### Your goal
Reproduce precisely the lines of the listing below, starting with the line that contains "The image size is (1182, 954)." and stopping after the line that contains "Expand the premiseZip response field"; include nothing else.

### Information shown

···

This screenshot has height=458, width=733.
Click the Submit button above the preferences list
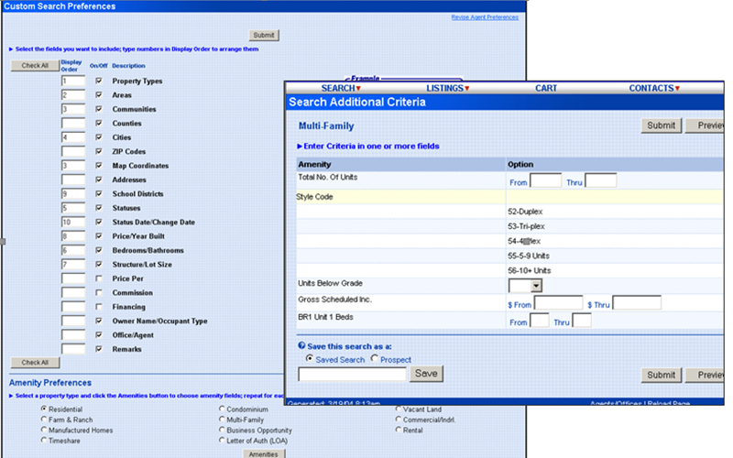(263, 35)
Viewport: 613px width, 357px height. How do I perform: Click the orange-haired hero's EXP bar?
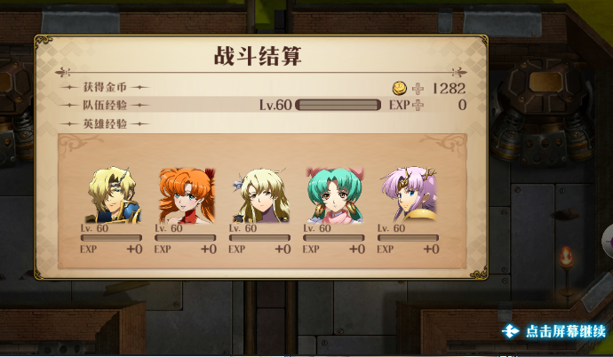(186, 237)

···

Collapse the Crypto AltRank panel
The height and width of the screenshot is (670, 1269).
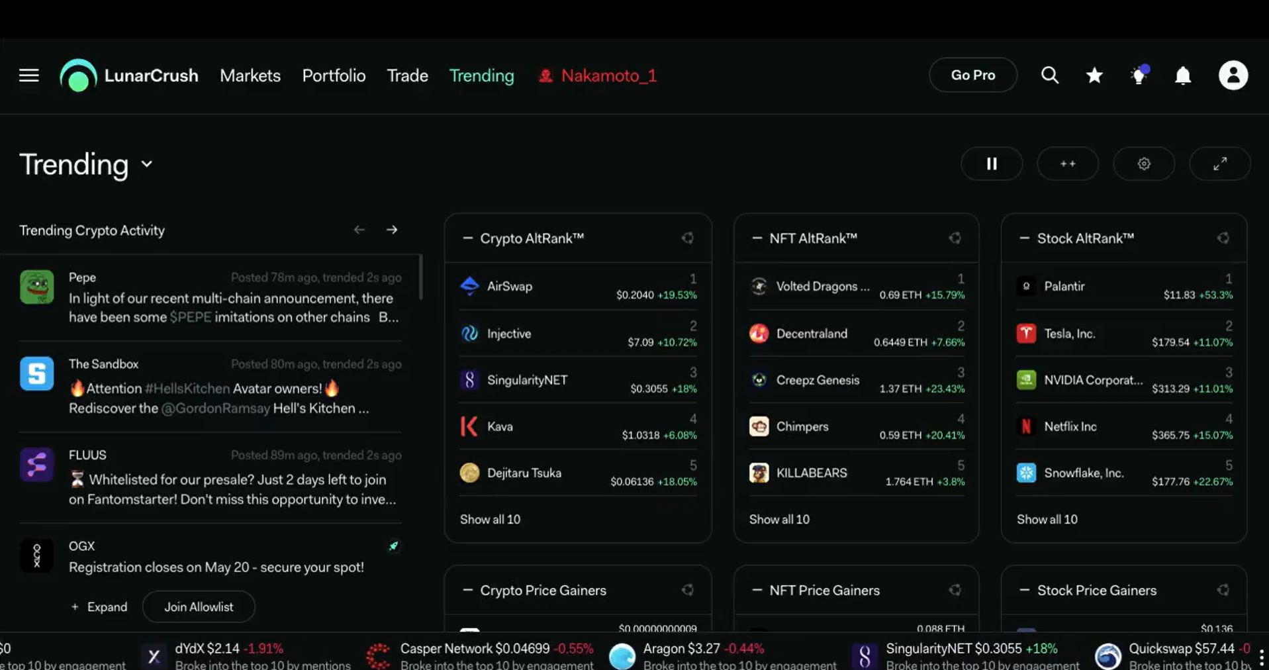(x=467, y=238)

···

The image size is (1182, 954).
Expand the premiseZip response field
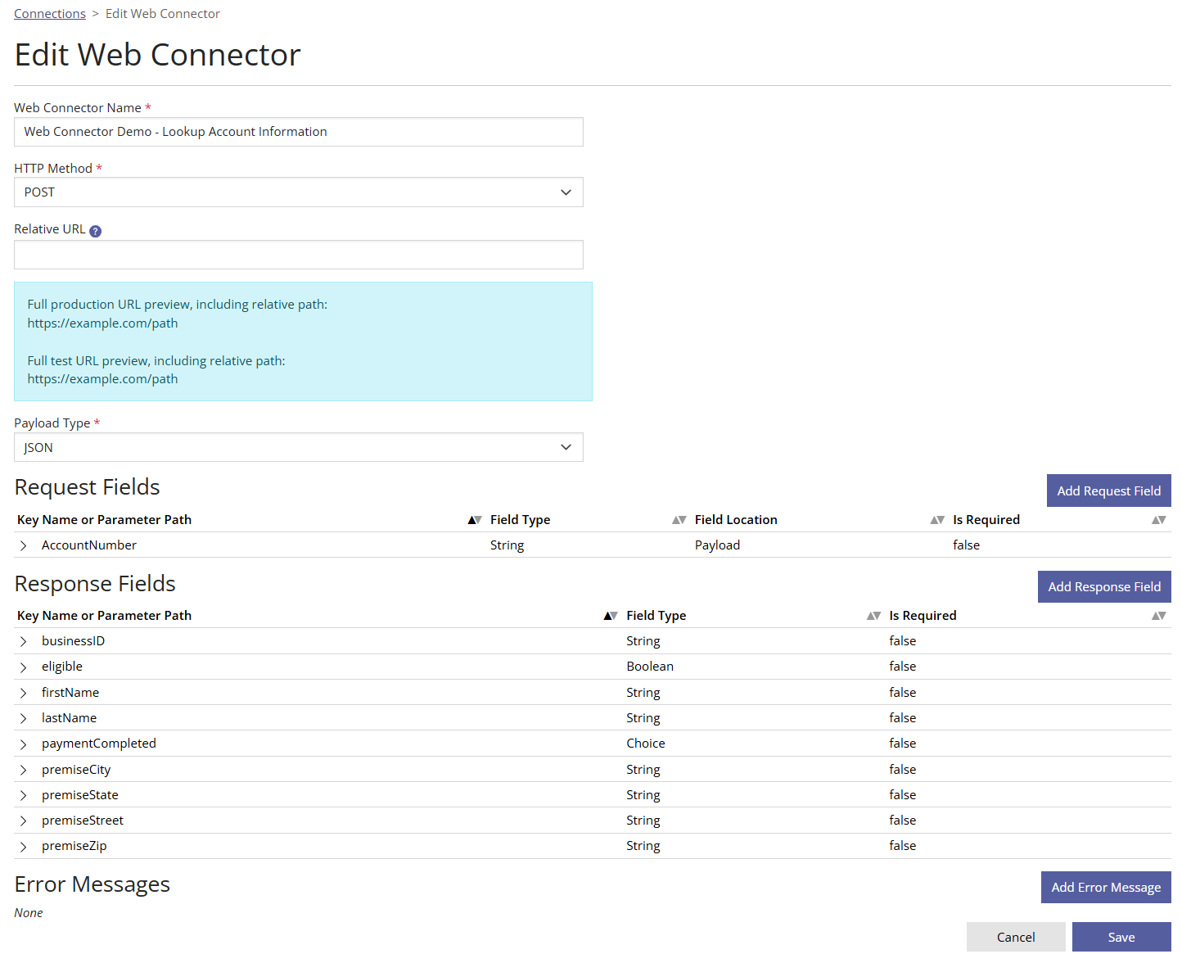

···

### Response
The image size is (1182, 954).
Expand the premiseZip response field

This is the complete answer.